Supplied text »
○ ○ ○ ○

How cybercriminals get hold of your email

There is a myriad of ways in which your e-mail can end up in the hands of cybercriminals or other shady elements whose purpose is to make money at your expense in one way or another. Here you can read about some of the more common ones.

Examples

Software bots that collect emails from the web

The usage of email harvesting via software bots has been one of the more common methods of email harvesting in recent years. Like less sophisticated versions of Google’s search spiders, the bots scan web sites, forums etc. automatically in search of email addresses. Once the harvest bots have collected the mail addresses of one site they move on to the next. Depending on how advanced the software is up to thousands of email addresses can be harvested per day. The keyword here is quantity over quality, which goes hand in hand with the purpose of the harvesting in the first place: spam, phishing or using the list as a commodity.

How to protect yourself:  The only way of protecting on self from this type of email harvesting is to either refrain from writing e-mail addresses in the open on the web altogether or by typing them in a way so that a computer won’t be able to understand that is an e-mail address, e.g. john.doe(at)example.com. In this case the “@” is written in letters (at) and hence a computer will not be able to understand that it’s “reading” an email address.


Your email has been a part of a insider leak

News about employees leaking or selling their companies customer data is fairly common. One of the most reascent cases that made the news involved an incident where an employee at Amazon had leaked customer email addresses to a third party. The motive for employees leaking data of course differs. In some cases, it can be for financial gain and in others out of spite. However, in many cases there is no motive at all. It simply comes down to human error. Unfortunately, the motives behind the leaking of data is only superficially relevant for the people who get their data leaked since it has the same risk of ending up in the hands of people with malice intent.

How to protect yourself: The only thing that protects the common man from getting their data leaked or sold by companies is laws and regulations, meaning that you personally really can’t do more than trust that the company you submit your personal data to keeps it safe. However, no matter how rigorous the laws are or how rigorously a company protects their customers data it is impossible to guarantee that no one employee will not, for whatever reason, leak it.

○ ○ ○ ○

Data excerpt »

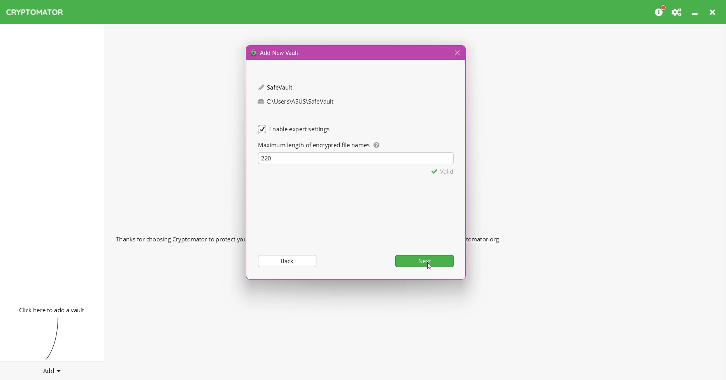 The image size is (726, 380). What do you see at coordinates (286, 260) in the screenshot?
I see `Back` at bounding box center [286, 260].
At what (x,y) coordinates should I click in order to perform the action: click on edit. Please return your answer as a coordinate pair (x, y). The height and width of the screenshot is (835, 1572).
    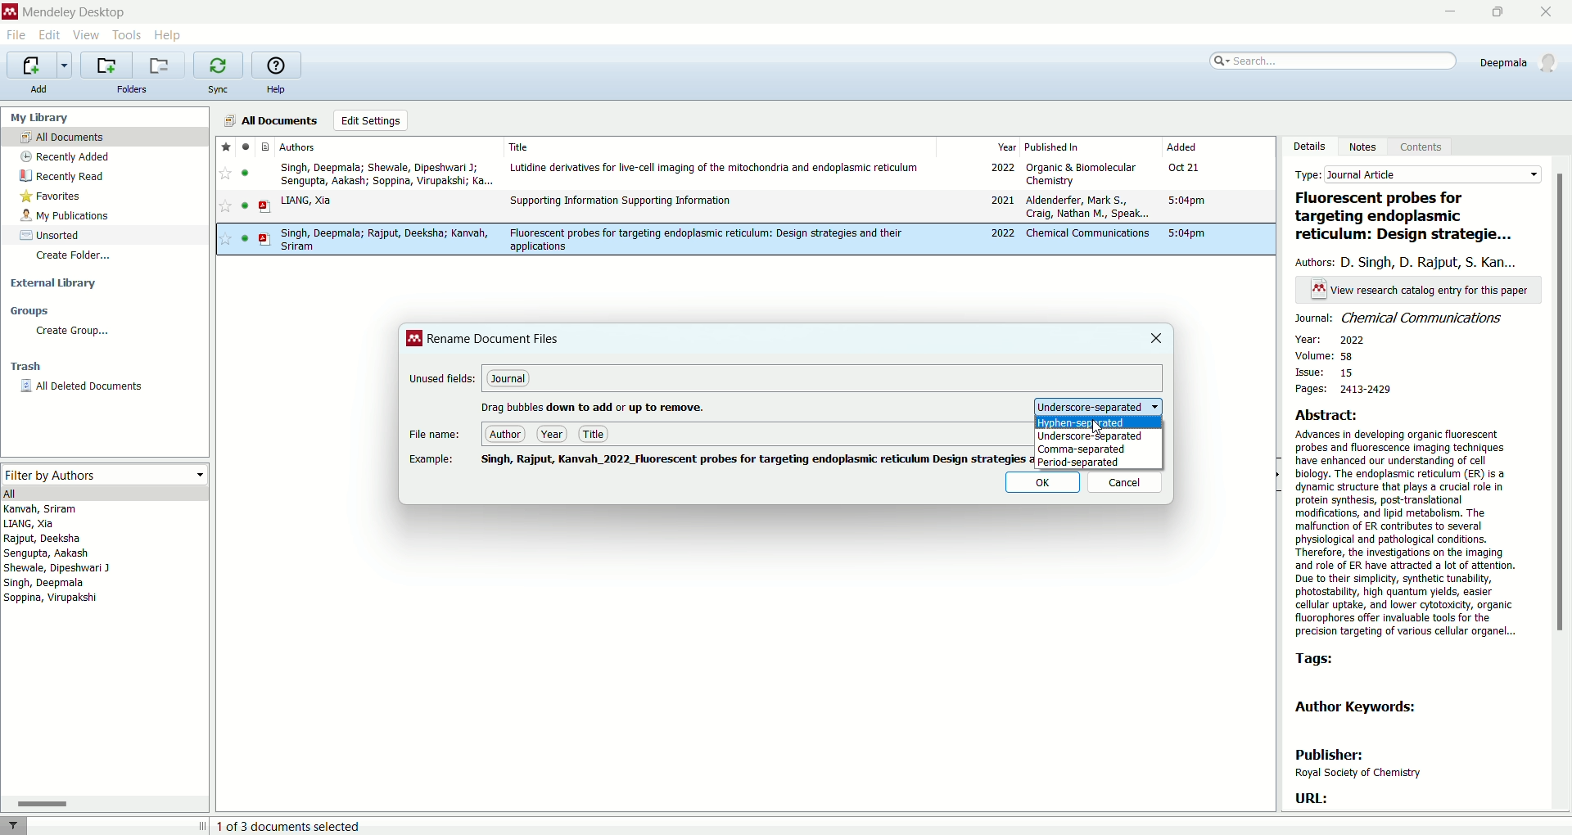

○ ○ ○ ○

Your task » Copy out the entire article on how cybercriminals get hold of email addresses word for word, from its title through its last sentence.

Solved exercise »
How cybercriminals get hold of your email

There is a myriad of ways in which your e-mail can end up in the hands of cybercriminals or other shady elements whose purpose is to make money at your expense in one way or another. Here you can read about some of the more common ones.

Examples

Software bots that collect emails from the web

The usage of email harvesting via software bots has been one of the more common methods of email harvesting in recent years. Like less sophisticated versions of Google’s search spiders, the bots scan web sites, forums etc. automatically in search of email addresses. Once the harvest bots have collected the mail addresses of one site they move on to the next. Depending on how advanced the software is up to thousands of email addresses can be harvested per day. The keyword here is quantity over quality, which goes hand in hand with the purpose of the harvesting in the first place: spam, phishing or using the list as a commodity.

How to protect yourself:  The only way of protecting on self from this type of email harvesting is to either refrain from writing e-mail addresses in the open on the web altogether or by typing them in a way so that a computer won’t be able to understand that is an e-mail address, e.g. john.doe(at)example.com. In this case the “@” is written in letters (at) and hence a computer will not be able to understand that it’s “reading” an email address.


Your email has been a part of a insider leak

News about employees leaking or selling their companies customer data is fairly common. One of the most reascent cases that made the news involved an incident where an employee at Amazon had leaked customer email addresses to a third party. The motive for employees leaking data of course differs. In some cases, it can be for financial gain and in others out of spite. However, in many cases there is no motive at all. It simply comes down to human error. Unfortunately, the motives behind the leaking of data is only superficially relevant for the people who get their data leaked since it has the same risk of ending up in the hands of people with malice intent.

How to protect yourself: The only thing that protects the common man from getting their data leaked or sold by companies is laws and regulations, meaning that you personally really can’t do more than trust that the company you submit your personal data to keeps it safe. However, no matter how rigorous the laws are or how rigorously a company protects their customers data it is impossible to guarantee that no one employee will not, for whatever reason, leak it.